じたばたする魚姫は苦し紛れながらもケラケラと笑う夏を睨めつけていた。


「この技はアタシの言うことは勿論悪意や殺意までもがその技を伝ってアタシに届くから。それをどうするかはアタシの匙加減ってことだ。」


「…っけほっ!!貴様ぁ!」


「夏様ね?また絞められいの?」


「……っく…」


「いい子だね。明日謝りに行くからね。」


「嫌…」


「……………。」


「わ、わかった…。」


こうしていぬこと椿の活躍により、魚姫は夏により制御下に置かれ騒動は落ち着いたのだった。

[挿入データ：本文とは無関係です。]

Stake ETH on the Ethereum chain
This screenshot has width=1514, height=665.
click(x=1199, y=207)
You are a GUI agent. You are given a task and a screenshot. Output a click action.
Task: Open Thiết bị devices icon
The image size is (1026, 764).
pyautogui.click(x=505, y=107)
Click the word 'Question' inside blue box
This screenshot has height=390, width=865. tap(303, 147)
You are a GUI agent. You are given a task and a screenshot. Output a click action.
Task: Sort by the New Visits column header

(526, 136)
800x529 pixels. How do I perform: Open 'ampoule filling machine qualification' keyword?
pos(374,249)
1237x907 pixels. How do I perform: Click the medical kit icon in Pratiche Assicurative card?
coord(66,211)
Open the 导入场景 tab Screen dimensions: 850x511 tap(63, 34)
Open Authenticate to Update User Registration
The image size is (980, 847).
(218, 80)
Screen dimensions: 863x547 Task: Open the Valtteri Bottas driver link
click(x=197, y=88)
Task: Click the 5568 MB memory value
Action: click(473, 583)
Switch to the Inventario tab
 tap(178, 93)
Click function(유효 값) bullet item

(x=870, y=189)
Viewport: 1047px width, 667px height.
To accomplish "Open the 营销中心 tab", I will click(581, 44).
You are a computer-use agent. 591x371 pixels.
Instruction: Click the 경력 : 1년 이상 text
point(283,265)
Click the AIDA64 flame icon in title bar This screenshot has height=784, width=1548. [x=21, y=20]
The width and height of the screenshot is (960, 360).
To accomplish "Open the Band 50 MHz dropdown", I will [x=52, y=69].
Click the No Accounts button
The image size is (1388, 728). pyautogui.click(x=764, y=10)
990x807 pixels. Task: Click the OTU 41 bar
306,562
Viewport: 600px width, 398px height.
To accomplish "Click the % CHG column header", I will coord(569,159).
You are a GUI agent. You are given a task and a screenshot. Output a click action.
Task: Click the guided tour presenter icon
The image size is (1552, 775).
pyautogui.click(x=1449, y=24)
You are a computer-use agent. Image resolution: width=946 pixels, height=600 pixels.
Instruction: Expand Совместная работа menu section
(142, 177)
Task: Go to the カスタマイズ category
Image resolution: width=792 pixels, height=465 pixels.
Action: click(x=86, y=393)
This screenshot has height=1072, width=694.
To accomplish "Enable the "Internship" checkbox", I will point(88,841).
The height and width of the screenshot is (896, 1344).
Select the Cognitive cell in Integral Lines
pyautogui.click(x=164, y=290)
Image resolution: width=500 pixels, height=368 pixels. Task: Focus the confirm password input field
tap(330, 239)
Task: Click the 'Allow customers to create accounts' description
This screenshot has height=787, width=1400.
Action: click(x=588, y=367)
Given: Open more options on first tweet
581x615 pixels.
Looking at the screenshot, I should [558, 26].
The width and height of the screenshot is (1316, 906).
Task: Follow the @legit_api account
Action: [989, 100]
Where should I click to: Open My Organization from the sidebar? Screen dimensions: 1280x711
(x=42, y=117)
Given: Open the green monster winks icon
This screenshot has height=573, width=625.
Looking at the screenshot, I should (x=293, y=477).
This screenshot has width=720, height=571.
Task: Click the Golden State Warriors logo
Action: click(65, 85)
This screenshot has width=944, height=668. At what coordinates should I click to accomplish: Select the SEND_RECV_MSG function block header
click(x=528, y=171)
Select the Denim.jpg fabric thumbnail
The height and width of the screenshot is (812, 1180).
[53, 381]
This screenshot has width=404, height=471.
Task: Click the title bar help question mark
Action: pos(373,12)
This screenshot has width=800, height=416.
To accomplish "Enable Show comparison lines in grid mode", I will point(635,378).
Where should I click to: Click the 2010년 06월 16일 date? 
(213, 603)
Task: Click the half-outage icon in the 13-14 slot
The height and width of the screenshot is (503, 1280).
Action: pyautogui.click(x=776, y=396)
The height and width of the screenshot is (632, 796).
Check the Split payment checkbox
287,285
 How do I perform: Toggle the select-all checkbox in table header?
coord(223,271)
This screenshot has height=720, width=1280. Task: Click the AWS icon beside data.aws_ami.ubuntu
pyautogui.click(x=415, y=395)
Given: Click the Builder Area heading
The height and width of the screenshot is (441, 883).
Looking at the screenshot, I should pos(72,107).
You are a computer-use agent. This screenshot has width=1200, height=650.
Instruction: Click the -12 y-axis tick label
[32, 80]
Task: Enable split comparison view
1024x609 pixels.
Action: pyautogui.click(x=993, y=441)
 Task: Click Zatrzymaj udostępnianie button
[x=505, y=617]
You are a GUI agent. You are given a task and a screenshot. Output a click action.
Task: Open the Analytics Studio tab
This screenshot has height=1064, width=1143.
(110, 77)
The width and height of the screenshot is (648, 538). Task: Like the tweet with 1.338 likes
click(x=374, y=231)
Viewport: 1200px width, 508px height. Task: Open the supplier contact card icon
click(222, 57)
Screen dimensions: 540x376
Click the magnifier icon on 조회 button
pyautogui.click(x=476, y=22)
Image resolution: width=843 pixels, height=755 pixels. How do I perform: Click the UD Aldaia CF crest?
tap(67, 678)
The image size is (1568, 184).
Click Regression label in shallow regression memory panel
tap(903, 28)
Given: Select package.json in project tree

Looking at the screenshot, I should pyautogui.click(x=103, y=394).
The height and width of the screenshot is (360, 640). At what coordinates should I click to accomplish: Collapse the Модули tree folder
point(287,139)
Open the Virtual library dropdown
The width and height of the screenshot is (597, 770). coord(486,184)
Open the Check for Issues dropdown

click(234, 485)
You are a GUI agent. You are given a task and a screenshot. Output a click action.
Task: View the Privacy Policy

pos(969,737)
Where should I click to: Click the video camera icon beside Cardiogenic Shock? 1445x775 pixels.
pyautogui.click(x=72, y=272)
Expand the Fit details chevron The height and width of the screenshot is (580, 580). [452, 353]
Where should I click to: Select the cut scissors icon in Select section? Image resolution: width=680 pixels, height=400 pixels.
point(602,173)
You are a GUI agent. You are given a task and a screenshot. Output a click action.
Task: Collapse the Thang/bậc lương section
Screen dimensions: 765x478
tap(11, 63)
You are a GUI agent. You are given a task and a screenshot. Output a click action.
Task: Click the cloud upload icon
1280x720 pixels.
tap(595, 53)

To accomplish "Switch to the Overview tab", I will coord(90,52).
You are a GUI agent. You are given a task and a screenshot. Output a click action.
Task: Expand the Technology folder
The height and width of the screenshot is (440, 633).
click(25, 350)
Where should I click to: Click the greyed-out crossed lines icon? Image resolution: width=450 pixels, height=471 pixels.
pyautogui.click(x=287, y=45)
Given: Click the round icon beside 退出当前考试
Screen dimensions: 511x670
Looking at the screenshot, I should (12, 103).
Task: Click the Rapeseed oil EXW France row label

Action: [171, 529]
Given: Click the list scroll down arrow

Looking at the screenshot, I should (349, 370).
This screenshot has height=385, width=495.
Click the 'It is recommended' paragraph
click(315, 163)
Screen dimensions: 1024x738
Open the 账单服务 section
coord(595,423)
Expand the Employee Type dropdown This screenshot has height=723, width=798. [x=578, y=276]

いぬこ宅にて夏様と騒動の主犯である魚姫が訪れ改めて魚姫は渋々謝罪をする。


「この度は私のせいでごめんなさいでした。もうしません。」


「…こいつ全然反省してないじゃない!!アトラスもなにか言ってあげなさいよ!」


「……私はもういいかな!」


「なっ!なんでよ!こいつのせいでアンタは…」


「お姉ちゃんありがとう!でも…ごめんなさいって謝ってるなら許してあげないと。いつまでもピリピリしてるのは私は好きじゃないな…って。」


「…………。アンタがいうなら…仕方無いわね。」


「夏様も魚姫をあんまり怒んないであげて?」


「……………。わかったよ。」


「お姉ちゃん!」


アトラスは立ち尽くす魚姫の手を取りニコっと笑う。

突然のことでびっくりしたのか魚姫は少し身を引く。


「な、なによ…急に。」


「私ね!もっとたくさん友達が欲しいの!だから!ひめちゃん!友達になって!」


「……アトラス…。」


「……ひめちゃんって私のこと?」


「そうだよ!魚姫って言うから…うーちゃんかひめちゃんで悩んだんだけど…。もしかして…嫌だった?」


「…………。貴方は変な子ね。」


首を傾げるアトラスの頭に手を置き優しく撫でると魚姫の表情に少しだけ笑顔が宿った。

なにか雰囲気的にリューコがそれを見て不機嫌そうだったのは言うまでもない。

その後数週間が経ちいぬこ達は夏期の終わり頃を迎えていたのだった。